Instructions to Item 402(b)(2)(iv): 1. Awards of restricted stock that 
are subject to performance-based conditions to vesting, in addition to 
lapse of time and/or continued service with the registrant or a 
subsidiary, may be reported as LTIP awards pursuant to paragraph (e) of 
this item instead of in column (f). If this approach is selected, once 
the restricted stock vests, it must be reported as an LTIP payout in 
column (h).
    2. The registrant shall, in a footnote to the Summary Compensation 
Table (appended to column (f), if included), disclose:
    a. The number and value of the aggregate restricted stock holdings 
at the end of the last completed fiscal year. The value shall be 
calculated in the manner specified in paragraph (b)(2)(iv)(A) of this 
item using the value of the registrant's shares at the end of the last 
completed fiscal year;
    b. For any restricted stock award reported in the Summary 
Compensation Table that will vest, in whole or in part, in under three 
years from the date of grant, the total number of shares awarded and the 
vesting schedule; and
    c. Whether dividends will be paid on the restricted stock reported 
in column (f).
    3. If at any time during the last completed fiscal year, the 
registrant has adjusted or amended the exercise price of stock options 
or freestanding SARs previously awarded to a named executive officer, 
whether through amendment, cancellation or replacement grants, or any 
other means (``repriced''), the registrant shall include the number of 
options or freestanding SARs so repriced as Stock Options/SARs granted 
and required to be reported in column (g).
    4. If any specified performance target, goal or condition to payout 
was waived with respect to any amount included in LTIP payouts reported 
in column (h), the registrant shall so state in a footnote to column 
(h).

    (v) All other compensation for the covered fiscal year that the 
registrant could not properly report in any other column of the Summary 
Compensation Table (column (i)).
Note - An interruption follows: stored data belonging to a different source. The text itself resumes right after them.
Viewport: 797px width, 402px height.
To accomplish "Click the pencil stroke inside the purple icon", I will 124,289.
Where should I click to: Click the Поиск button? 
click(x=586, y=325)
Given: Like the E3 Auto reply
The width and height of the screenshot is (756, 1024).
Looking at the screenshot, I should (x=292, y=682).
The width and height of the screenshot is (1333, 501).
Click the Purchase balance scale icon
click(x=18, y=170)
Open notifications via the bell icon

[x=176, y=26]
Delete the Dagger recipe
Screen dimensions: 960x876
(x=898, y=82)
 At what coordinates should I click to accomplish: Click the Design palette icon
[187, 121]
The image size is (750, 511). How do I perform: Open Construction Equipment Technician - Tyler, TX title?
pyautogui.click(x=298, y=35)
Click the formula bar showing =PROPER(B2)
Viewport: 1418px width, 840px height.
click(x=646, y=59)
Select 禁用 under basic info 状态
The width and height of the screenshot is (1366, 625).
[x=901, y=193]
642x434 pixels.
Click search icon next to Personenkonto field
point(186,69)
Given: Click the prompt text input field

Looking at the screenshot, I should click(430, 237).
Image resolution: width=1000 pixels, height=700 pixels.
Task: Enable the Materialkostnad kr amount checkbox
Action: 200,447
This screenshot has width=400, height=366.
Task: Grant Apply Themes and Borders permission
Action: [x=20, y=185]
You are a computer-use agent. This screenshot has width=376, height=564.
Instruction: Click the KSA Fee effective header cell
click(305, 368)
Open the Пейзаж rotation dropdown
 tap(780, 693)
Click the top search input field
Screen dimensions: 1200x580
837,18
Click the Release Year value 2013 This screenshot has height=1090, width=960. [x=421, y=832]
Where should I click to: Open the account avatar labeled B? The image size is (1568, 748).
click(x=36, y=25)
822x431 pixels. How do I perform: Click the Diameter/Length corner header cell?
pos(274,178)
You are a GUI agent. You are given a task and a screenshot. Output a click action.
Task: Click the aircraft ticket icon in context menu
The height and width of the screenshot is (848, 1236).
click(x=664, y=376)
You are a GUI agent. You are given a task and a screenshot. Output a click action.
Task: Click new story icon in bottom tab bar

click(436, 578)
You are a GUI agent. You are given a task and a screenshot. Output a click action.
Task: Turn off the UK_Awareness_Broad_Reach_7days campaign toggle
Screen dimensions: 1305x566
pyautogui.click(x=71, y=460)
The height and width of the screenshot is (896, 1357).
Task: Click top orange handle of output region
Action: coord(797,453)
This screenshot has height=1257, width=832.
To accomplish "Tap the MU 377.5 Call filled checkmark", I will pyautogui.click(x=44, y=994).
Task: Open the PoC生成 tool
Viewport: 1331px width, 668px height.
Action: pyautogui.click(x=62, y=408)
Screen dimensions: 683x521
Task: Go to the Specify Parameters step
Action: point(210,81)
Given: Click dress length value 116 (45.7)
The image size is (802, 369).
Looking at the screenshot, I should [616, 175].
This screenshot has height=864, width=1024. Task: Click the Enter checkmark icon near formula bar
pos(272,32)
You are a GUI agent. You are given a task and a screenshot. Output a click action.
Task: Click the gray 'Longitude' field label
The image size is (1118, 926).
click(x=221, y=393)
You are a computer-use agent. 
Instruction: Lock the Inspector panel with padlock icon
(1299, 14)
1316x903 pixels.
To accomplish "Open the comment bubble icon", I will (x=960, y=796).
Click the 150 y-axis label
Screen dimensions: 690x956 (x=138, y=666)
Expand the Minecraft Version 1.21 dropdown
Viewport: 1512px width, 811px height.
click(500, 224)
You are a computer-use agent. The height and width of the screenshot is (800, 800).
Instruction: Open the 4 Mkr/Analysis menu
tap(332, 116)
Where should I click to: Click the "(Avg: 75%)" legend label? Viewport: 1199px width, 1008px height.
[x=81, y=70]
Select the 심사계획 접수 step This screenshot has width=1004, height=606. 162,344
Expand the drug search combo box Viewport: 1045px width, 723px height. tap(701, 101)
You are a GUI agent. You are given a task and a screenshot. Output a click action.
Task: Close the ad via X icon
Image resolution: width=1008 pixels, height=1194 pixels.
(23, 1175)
Any compensation reported in this 
column for the last completed fiscal year shall be identified and 
quantified in a footnote. Such compensation shall include, but not be 
limited to:
    (A) The amount paid, payable or accrued to any named executive 
officer pursuant to a plan or arrangement in connection with:
    (1) The resignation, retirement or any other termination of such 
executive officer's employment with the registrant and its subsidiaries; 
or
    (2) A change in control of the registrant or a change in the 
executive officer's responsibilities following such a change in control.
    (B) The dollar value of above-market or preferential amounts earned 
on restricted stock, options, SARs or deferred compensation during the 
fiscal year, or calculated with respect to that period, except that if 
such amounts are paid during the period, or payable during the period 
but deferred at the election of a named executive officer, this 
information shall be reported as Other Annual Compensation in column 
(e). See Instructions 3 and 4 to paragraph 402(b) (2) (iii) (C) of this 
item;
    (C) The dollar value of amounts earned on long-term incentive plan 
compensation during the fiscal year, or calculated with respect to that 
period, except that if such amounts are paid during that period, or 
payable during that period at the election of the named executive 
officer, this information shall be reported as Other Annual Compensation 
in column (e);

[[Page 329]]

    (D) Annual registrant contributions or other allocations to vested 
and unvested defined contribution plans; and
    (E) The dollar value of any insurance premiums paid by, or on behalf 
of, the registrant during the covered fiscal year with respect to term 
life insurance for the benefit of a named executive officer, and, if 
there is any arrangement or understanding, whether formal or informal, 
that such executive officer has or will receive or be allocated an 
interest in any cash surrender value under the insurance policy, either:
    (1) The full dollar value of the remainder of the premiums paid by, 
or on behalf of, the registrant; or
    (2) If the premiums will be refunded to the registrant on 
termination of the policy, the dollar value of the benefit to the 
executive officer of the remainder of the premium paid by, or on behalf 
of, the registrant during the fiscal year. The benefit shall be 
determined for the period, projected on an actuarial basis, between 
payment of the premium and the refund.

Instructions to Item 402(b)(2)(v): 1. LTIP awards and amounts received 
on exercise of options and SARs need not be reported as All Other 
Compensation in column (i).
    2. Information relating to defined benefit and actuarial plans need 
not be reported.
    3. Where alternative methods of reporting are available under 
paragraph (b) (2) (v) (E) of this item, the same method should be used 
for each of the named executive officers. If the registrant chooses to 
change methods from one year to the next, that fact, and the reason 
therefor, should be disclosed in a footnote to column (i).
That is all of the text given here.